You are correct though - the main differentiator is the price. And don't forget that SSIS comes with a free relational database server in the box.

-Jamie

P.S. You may wish to read this comparison of SSIS and Informatica: http://www.microsoft.com/sql/technologies/integration/conchango.mspx

|||Hi Jamie,

interesting paper... I'll give it a closer look this afternoon.

Thanks!|||

OK great. Again though, why don't you qualify SSIS as a professional ETL tool? Is it simply because it has a Microsoft badge on it?

-Jamie

|||Hi Jamie,

interesting paper. Thanks again.

Well, I think SSIS can perform ETL Jobs pretty well. But it's not a professional data integration platform, since there is no impact analysis, data lineage, metadata exchange, no out-of-the-box support for enterprise systems, etc. I would prefer Data Integrator even though its inital costs are much higher...

Don't get me wrong, I like Microsoft software (not every piece though ;) but for an enterprise scale data integration project I would use Data Integrator...

Steve|||

Steve,

Some thoughts here for you: http://blogs.conchango.com/jamiethomson/archive/2006/08/15/4353.aspx

I'd be interested in reading your paper when it is complete. Do you think that would be possible?

-Jamie

|||Hi Jamie,

thanks for putting this page in your blog online! I'm very anxious about the comments ppl are hopefully making.

Well, as I mentioned earlier, you can read my thesis but it's written in German not English. So if that's not a problem I'll send it to you!

Steve|||

It's an interesting topic.

Strictly speaking mature metadata reporting makes enterprise data integration easier to maintain and manage over time but it is not a pre-requisite of building data warehouses and BI databases. There are a lot of DataStage sites out there that are not using MetaStage and are not aware of the numerous alternative metadata methods just like there are a lot using PowerCenter but not using SuperGlue. Several years ago we had a lot of competition between a bunch of ETL tools none of which had profiling or metadata addons.

Informatica only bought a profiling and data quality tool at the start of this year, BO only bought FirstLogic in Feb, IBM-Ascential meanwhile have spent several years trying to merge the suite onto one metadata platform, so really is Microsoft that far behind the competition? There is a risk that metadata and SOA governance becomes a big business trend in the next couple years but I don't see it captivating the market right now.

You've got to consider up front costs against ongoing costs and in some evaluations SSIS will come out ahead and in others it will be a full suite data integration vendor.

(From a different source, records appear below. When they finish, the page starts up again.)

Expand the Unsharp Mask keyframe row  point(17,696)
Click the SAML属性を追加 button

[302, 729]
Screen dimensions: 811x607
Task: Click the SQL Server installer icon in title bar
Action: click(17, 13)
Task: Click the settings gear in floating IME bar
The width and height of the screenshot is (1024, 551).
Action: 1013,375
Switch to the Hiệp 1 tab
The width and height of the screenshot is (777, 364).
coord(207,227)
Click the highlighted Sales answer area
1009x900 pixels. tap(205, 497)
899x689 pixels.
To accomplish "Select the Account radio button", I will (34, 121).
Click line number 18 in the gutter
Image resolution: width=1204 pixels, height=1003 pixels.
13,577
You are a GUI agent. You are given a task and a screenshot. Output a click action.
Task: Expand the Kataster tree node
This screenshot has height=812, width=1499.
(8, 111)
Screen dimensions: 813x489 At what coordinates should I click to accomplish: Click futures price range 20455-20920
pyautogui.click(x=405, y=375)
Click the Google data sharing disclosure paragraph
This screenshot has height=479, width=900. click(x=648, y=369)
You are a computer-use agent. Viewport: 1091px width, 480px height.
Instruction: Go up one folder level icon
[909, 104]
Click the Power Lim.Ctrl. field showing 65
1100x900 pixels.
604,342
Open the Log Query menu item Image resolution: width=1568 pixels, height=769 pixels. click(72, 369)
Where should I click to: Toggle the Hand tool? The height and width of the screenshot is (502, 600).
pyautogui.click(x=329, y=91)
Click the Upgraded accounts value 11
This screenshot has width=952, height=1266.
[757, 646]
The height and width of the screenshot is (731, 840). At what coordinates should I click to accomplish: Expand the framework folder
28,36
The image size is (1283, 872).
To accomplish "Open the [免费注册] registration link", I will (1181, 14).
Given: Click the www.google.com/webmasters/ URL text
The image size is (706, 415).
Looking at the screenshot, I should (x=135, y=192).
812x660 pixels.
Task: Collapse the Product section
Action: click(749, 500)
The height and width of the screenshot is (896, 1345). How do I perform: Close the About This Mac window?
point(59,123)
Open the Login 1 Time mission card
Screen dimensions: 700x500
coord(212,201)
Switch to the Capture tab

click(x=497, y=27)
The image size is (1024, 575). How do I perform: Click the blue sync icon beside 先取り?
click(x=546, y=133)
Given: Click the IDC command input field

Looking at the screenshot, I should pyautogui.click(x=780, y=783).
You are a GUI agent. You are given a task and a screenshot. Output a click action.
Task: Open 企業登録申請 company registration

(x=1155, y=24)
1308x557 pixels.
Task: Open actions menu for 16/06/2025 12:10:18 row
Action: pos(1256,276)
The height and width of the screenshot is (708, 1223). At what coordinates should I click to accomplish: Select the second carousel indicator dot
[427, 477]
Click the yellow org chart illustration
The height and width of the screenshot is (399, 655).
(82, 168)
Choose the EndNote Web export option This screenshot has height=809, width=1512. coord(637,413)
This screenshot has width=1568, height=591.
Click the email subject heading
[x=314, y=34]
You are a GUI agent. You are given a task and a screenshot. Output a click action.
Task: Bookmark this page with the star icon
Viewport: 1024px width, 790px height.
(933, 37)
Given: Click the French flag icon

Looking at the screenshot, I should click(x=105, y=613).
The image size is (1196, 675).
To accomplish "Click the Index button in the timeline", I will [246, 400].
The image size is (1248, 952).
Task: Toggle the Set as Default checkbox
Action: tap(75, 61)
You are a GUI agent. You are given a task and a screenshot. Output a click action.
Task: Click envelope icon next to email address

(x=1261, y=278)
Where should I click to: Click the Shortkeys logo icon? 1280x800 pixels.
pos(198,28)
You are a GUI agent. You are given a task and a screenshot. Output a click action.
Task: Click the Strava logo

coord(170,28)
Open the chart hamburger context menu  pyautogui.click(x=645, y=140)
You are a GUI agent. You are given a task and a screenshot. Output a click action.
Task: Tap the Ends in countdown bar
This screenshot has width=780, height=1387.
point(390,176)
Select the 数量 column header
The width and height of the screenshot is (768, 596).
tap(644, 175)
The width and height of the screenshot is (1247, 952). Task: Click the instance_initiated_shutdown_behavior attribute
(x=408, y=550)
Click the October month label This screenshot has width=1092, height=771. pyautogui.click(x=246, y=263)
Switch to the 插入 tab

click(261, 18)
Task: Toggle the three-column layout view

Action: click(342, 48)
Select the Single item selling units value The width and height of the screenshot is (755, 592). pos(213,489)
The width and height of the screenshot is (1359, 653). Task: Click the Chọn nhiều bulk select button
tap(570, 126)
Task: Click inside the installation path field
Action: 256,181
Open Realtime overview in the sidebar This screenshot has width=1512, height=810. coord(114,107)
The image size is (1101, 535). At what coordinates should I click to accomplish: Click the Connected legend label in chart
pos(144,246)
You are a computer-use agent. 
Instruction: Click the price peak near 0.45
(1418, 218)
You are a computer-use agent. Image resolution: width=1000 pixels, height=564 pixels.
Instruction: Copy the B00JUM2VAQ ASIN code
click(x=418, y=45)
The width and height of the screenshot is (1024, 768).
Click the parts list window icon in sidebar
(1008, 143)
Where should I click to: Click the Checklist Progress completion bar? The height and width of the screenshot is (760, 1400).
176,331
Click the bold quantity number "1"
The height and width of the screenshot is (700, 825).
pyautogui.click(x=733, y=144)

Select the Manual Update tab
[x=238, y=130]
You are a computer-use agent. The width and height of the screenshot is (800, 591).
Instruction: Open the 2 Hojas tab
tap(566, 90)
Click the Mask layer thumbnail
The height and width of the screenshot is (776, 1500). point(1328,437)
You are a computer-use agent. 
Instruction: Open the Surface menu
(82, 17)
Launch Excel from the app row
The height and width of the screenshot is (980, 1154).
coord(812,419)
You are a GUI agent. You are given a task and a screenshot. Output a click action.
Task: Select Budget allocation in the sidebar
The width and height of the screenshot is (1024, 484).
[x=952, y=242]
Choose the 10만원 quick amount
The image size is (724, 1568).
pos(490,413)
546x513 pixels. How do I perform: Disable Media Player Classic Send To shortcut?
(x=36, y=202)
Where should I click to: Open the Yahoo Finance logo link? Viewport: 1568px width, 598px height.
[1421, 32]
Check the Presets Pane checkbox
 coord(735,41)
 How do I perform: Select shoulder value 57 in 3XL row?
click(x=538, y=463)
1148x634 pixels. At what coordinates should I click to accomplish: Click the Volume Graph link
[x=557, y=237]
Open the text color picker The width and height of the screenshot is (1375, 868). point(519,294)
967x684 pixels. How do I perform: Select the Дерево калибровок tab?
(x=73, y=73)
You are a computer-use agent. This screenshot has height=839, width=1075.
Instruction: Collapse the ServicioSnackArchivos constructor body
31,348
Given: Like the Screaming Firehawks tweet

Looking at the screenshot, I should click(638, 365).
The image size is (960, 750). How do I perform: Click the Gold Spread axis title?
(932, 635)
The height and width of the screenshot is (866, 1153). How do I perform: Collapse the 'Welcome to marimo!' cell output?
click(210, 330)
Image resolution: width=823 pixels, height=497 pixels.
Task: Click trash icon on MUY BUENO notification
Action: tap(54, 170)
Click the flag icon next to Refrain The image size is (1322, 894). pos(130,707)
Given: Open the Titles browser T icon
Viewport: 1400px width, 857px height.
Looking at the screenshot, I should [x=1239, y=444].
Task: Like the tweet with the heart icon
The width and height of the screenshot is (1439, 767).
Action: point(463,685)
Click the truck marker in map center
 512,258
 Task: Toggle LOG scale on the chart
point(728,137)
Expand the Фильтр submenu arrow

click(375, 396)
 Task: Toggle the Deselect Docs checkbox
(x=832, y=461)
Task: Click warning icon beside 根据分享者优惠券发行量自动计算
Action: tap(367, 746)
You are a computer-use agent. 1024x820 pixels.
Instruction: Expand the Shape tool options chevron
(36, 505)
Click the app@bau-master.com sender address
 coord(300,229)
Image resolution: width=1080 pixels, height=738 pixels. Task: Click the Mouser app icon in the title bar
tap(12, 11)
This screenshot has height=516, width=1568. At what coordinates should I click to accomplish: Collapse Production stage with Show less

A large number of sources and complex range of data problems certainly favours the full suite with profiling and metadata, but projects with a narrower scope may make SSIS more attractive.

|||

I have used Data Integrator and I prefer SSIS. My biggest complaint with DI was you cannot use a SQL Statements as a data source; you must use tables/views only (as far as I could tell). When I needed to filter a 10 million row table to only a few million records, it allowed me to set a filter on the source, but it had to read every record in first to apply the filter anyway.

Microsoft has always created a consistent look and feel to their products, making the transition from one development tool to another seamless. Within the past year, I've learned SSIS, SSAS, and SSRS just by trial-and-error, and am able to create end-to-end reporting and anlaysis solutions for our customers within a few weeks.

And I believe it will just be a matter of time before new "Data Profile" SSIS packages or custom tasks are created by the community, as was the Metadata Toolkit, and custom source adapters for enterprise systems will surface for SSIS, all probably downloadable for free.